Myricitrin (MYR) exhibits anxiolytic, analgesic, anti-inflammatory, antioxidant, hypoglycemic and antiapoptotic activities, but its use in food is currently limited due to poor water solubility, low bioavailability and chemical instability. In order to improve the MYR bioavailability, the soybean oil body (SOB) and its glycated forms were firstly used as emulsifiers to prepare four MYR nanoemulsions: (1) MYR/SOB-e: MYR monolayer nanoemulsions with SOB; (2) MYR/G-SOB-e: MYR monolayer nanoemulsions with the soy soluble polysaccharide (SSPS) glycated SOB; (3) MYR/SOB/κ-Car-e: MYR bilayer nanoemulsions with SOB and κ-carrageenan (κ-Car); (4) MYR/G-SOB/κ-Car-e: MYR bilayer nanoemulsions with soybean glycated SOB and κ-Car.

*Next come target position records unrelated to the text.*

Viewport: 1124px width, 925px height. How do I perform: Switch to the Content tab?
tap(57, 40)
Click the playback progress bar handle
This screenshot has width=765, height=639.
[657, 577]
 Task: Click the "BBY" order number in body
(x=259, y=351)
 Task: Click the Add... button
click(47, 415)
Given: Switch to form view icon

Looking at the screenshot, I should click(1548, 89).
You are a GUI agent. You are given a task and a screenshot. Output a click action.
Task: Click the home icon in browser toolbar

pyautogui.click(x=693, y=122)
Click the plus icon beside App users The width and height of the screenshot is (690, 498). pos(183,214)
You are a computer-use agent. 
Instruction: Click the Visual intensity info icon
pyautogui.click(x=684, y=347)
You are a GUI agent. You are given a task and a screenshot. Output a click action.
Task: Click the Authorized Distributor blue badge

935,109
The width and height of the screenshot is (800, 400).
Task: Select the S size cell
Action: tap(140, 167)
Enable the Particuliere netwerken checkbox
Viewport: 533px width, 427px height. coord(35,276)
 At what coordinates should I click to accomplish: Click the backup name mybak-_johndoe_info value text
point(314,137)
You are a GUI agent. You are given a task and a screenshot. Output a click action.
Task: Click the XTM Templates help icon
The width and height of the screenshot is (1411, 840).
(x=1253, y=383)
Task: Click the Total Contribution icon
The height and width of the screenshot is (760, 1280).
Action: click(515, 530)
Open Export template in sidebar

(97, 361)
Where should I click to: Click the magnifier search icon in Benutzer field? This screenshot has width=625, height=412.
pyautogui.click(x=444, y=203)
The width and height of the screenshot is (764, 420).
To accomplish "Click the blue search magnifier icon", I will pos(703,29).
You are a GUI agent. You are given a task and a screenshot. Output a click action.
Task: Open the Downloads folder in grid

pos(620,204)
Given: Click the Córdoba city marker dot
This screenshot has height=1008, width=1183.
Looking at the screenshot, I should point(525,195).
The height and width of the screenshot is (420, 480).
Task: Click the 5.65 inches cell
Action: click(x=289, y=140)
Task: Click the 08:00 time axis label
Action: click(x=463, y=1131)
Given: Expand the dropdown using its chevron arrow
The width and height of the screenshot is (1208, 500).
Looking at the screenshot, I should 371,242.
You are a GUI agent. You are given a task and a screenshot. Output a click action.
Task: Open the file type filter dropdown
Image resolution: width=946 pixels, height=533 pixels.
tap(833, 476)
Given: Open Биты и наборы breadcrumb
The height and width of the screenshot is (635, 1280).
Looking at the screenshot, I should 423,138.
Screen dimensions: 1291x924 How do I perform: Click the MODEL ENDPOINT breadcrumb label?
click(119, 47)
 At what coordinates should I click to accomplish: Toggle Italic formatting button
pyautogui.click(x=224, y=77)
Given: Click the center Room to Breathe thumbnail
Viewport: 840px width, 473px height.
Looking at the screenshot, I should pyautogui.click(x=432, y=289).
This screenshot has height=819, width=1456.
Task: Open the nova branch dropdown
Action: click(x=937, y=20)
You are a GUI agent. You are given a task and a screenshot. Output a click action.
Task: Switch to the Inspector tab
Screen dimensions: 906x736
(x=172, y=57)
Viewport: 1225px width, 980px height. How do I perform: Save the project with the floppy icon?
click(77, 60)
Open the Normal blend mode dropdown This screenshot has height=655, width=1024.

The sizes, zeta potentials and microstructures of MYR nanoemulsions were examined to determine hydrolysis during gastrointestinal digestion and MYR bioavailability. The results showed that the bioavailabilities of emulsions prepared from glycated SOB were generally higher than those of emulsions prepared from unglycated SOB (p < 0.05). The highest bioavailability was 19.09% for MYR/G-SOB/κ-Car-e when κ-Car was of 2 mg/mL, which was much higher than the MYR/SOB-e bioavailabilities of 10.77%. In addition, MYR/G-SOB-e and MYR/G-SOB/κ-Car-e were stable and not visually changed after 14 days of storage, suggesting that the glycated SOB effectively improved the storage stabilities of MYR nanoemulsions.